In Part 1, I introduced the problem of metrics aggregations for Ceilometer in OpenStack and how Gnocchi (a time-series database) tries to solve it in a different way. I argued about a possible offloading of work to (Nvida Quadro K620) GPU.

This part summarizes the iterations applied to the kernel (piece of CUDA code, that executes on GPU). It removes the bottlenecks encountered during profiling. To understand this part some background knowledge about programming on GPU would be good. (I recommend reading this or even smaller this)

v1

Based on the discussion in the Implementation section of part 1, I wrote a first version of kernel(v1)
Code:

__global__ void v1(float *a, int *i) {  
  int perthread=i[0];    
  int counter = i[0]-1;    
  int col = blockIdx.x * blockDim.x + threadIdx.x;    
  int row = blockIdx.y * blockDim.y + threadIdx.y;    
  int index = col * perthread + row;    
  for(;counter;counter--)    
    atomicAdd(a+index, a[index+counter]);    
}

Results :

Simple continuous range
  time to aggregate 17.5399780 msec
  resample(gpu_sum) speed: 2.34 Hz; 427.72102356 msec
  time to aggregate 56.2980175 msec
  resample(cpu_sum) speed: 2.84 Hz; 352.295875549 msec
Just zeros
  time to aggregate 16.6831017 msec
  resample(gpu_sum) speed: 3.20 Hz; 312.555074692 msec
  time to aggregate 56.0901165 msec
  resample(cpu_sum) speed: 2.87 Hz; 348.960161209 msec

Just firing random requests for data from different threads leads to a problem of non-coalesced addressing. Since there is no guarantee of how the scheduler (GPUs have their own scheduler like CPUs) will schedule the warps, the data access patterns from these warps needs to align to achieve maximum throughput of the L2 cache bus. The bandwidth of this bus is device-dependent but mostly it is in multiples of 32 bytes for older GPGPUs and 128 bytes in newer devices.

The data access pattern in the first kernel was not correct. Also getting the pattern correct is a difficult problem. So, I thought of an alternate solution. This required reducing the number of data requests fired but consuming the responses as soon as possible. So each thread did more work, but also created work in a controlled manner.

v2

This is the alternative approach for the kernel(v2).. Here the whole array is divided into chunks and each chunk is refereed as blk
Code:

    __global__ void v2(float *a, int *i) {    
    int perthread=i[0];    
    int counter = i[0]-1;    
    int blklimit=1024;    
    int blk=0;    
    for (blk=0;blk<blklimit;blk++) {    
	    int counter = i[0]-1;    
	    int col = blk * blockDim.x + threadIdx.x;    
	    int row = blockIdx.y * blockDim.y + threadIdx.y;    
	    int index = col * perthread + row;    
	    for(;counter;counter--)    
	        atomicAdd(a+index, a[index+counter]);
        }
    }

Results:

Simple continuous range
 time to aggregate 21.0869312 msec
 resample(gpu_sum) speed: 2.04 Hz; 490.113973618 msec
 time to aggregate 71.5970993 msec
 resample(cpu_sum) speed: 2.36 Hz; 423.68888855 msec
Just zeros
 time to aggregate 20.2741623 msec
 resample(gpu_sum) speed: 2.67 Hz; 374.500989914 msec
 time to aggregate 72.5300312 msec
 resample(cpu_sum) speed: 2.36 Hz; 424.036026001 ms

All threads from one CUDA-block would chomp upon its own blk. So I had reduced occupancy with less threads. But still generated enough work to keep the threads busy. Also enough read requests to keep the GPU-RAM (Global Memory) read time hidden by overlapping it with work of threads from other warps.

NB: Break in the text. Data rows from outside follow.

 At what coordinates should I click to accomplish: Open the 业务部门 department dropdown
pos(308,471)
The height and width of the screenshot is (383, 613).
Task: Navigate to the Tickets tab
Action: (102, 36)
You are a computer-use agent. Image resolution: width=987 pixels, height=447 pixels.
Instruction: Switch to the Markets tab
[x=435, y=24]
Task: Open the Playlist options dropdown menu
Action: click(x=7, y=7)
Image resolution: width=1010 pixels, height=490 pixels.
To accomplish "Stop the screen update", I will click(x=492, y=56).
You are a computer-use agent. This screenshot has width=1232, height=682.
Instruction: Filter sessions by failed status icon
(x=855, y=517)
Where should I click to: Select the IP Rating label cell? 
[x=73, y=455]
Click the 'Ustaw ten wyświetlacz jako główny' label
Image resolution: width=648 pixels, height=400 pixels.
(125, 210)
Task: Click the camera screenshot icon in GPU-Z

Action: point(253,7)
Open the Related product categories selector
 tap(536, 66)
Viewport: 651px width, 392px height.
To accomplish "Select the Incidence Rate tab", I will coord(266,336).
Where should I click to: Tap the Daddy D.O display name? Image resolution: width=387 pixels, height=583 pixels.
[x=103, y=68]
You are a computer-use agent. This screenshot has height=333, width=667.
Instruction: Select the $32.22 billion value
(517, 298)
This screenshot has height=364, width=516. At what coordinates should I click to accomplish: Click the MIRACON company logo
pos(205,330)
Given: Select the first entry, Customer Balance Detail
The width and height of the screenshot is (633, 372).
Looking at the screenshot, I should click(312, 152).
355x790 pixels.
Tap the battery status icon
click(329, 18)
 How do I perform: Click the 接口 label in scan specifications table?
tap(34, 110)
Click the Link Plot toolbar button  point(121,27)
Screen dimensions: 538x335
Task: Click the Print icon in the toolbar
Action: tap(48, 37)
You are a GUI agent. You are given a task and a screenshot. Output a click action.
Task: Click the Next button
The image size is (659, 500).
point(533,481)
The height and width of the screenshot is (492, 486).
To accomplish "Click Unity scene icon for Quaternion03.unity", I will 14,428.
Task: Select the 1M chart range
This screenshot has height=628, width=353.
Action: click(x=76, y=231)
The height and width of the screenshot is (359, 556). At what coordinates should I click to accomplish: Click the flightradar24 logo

Even the kernel was doing fine here but nvprof was still reporting efficiency issues. One of those was the global-memory access pattern. Since each thread was responsible for aggregating the 6 floats, it would load 6 non-contiguous memory locations. This is a problem in the world of GPUs. As a GPU loads not only one memory location but an entire segment of 128 bytes from global memory into the L2/L1 cache.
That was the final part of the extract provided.